7. Runs per over vs ARPU: With relentless intensity, Test and T20 formats are driving higher and higher runs per over. Thanks to Gilchrist and Sehwag, the days of 2.5 RPO in a Test match are all but history, and the figures now approach 4.0. Meanwhile, average revenue per user has been charting a continuous decline. If telcos could index-link ARPU to RPO, worries about revenue growth would become a thing of the past.

Verdict: Numbers don’t lie: Cricket wins.

8. Captain vs CEO:You can usually rely on Captain Cool to do the job for India, but he’s no match for India’s telecom CEO, who runs a complex business coupled with the daily overhang of a regulatory surprise or two that could cost billions of dollars.

Verdict: The keeper’s gloves are off. Telecom wins.
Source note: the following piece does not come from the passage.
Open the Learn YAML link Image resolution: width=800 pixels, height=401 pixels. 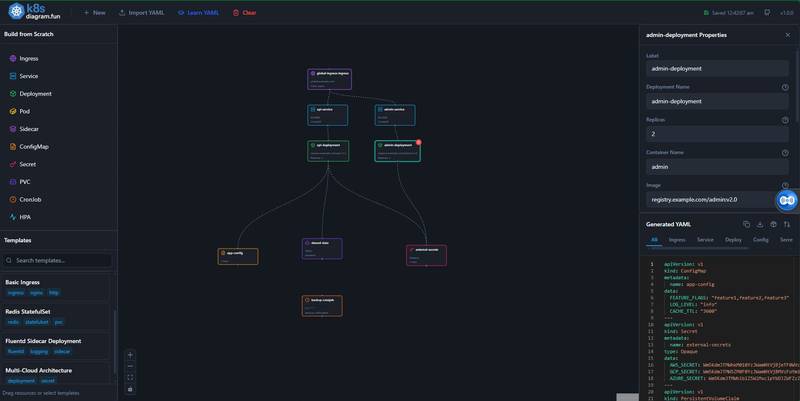tap(198, 13)
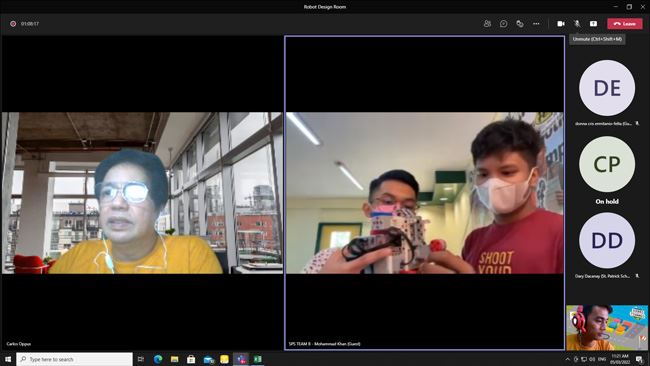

9. Run outs: In telecom, if you run out of credit, there’s never a kiosk far away where you can top up and carry on, whereas in cricket you are on your way back to the pavilion!

Verdict: The umpire’s finger is raised, and cricket is out!  Telecom wins.

10. Analytics: Could a telco’s customer segmentation model work out that Alastair Cook has averaged 65.62 with the bat since the beginning of the last Ashes series?  Sure it could, and some more too. Cricket boasts a deep and rather troubling segment of analytical hacks who will quote statistics to you from the Timeless Test of Durban in 1929, but a telco’s analytics engine should beat Wisden’s scorebook, any day.

Verdict: Following extensive analysis, telecom wins!

11. Bouncers vs bill shock: They both hurt, but which is worse: Chin music from Umesh Yadav & Co (or more like shin music, if we’re talking Nagpur wickets) or bill shock after an overseas holiday when you forgot to switch off data on your iPhone? Bouncers can you give you a bruising that will last a few days, but the pain of a Rs 50,000 bill scars some for life!

Verdict: Bruises are temporary, but bill shock can be permanent. Telecom, you lose!

12.   BCCI vs TRAI: Now that’s a 12th Man showdown whose result nobody could predict!

Verdict: No third umpire and no DRS.  Match abandoned

Result: Cricket 4, Telecom 6, No result 2. Telecom wins!

What’s in your Issues XI?

Happy New Year!

The thoughts and opinions shared here are of the author.